A blogger curtsy to my friend Margaret, who sent me this article from the New York Times concerning the big dust-up at the Poetry Society of America. In a nutshell, the PSoA is giving the prestigious Frost medal to John Hollander, an old white guy who has shown a certain lack of appreciation for literature produced by the young and nonwhite. Novelist Walter Mosley has resigned from the society's board, quietly but clearly in protest. The board president, William Louis-Dreyfus, accused Mosley of McCarthyism, and a slew of other prominent board members quit over that. So now Louis-Dreyfus has quit because--well, it's not really clear. Maybe because there's nobody left to fight with. (Hollander, by the way, is not talking. You can read a couple of his poems here.)

The charge of McCarthyism against Mosley and the other writers is ridiculous. McCarthyism looks like this--a school principal smeared as a terrorist sympathizer and forced to resign from her job. (You can read a fuller account of Debbie Almontaser and the controversy over the school here.) Nobody tried to destroy Hollander's career or his reputation as a poet. All Mosley and the other writers did was quit a board. They've been pretty discreet in their public statements, not saying much of anything except to answer Louis-Dreyfus' charges against them.

The article brings up the old question of whether an asshole can be a great artist; or, to put it more politely, whether unsavory personal characteristics of an artist should effect how we evaluate his work. One of Louis-Dreyfus' complaints is that it's "as if you have to approve of the man’s politics before you can praise his poetry.” Generally speaking, I come down firmly on the side of saying the work is unsullied by the foibles of its creator. Edith Wharton was a terrible snob and a pretty vicious anti-Semite, but I still marvel at her genius and think American literature would be much poorer without her. That said, the issue seems like a bit of a red herring here, since Hollander is not being slammed for espousing racism generally, or for some private indiscretion. He's being criticized specifically for aspects of his "service to American poetry," which is supposedly what the prize is about. There's a good argument to be made that he did a disservice to poetry by insulting emerging writers. It doesn't seem unreasonable to bring that up in determining whether he is the right person to get the prize.

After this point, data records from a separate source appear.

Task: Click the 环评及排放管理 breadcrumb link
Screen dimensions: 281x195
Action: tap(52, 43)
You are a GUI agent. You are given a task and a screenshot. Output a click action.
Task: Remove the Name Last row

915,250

Anyway, the next time you're caught up in some idiotic, petty squabble with family or colleagues, console yourself with the knowledge that the big dogs of the literary world are no better than you.

And now, click here to read something fine by Lydia Melvin--just the sort of writer I suspect Mr. Hollander wouldn't much like.

2 comments:

chayaruchama said...

Of course assholes can be great artists !

Look at Picasso... Robert Frost wasn't exactly a sweetheart, by any means.
Ironic, that.

I can't count how many "great people. great minds" are jerks.

leopoldo said...

You two wise women said it all.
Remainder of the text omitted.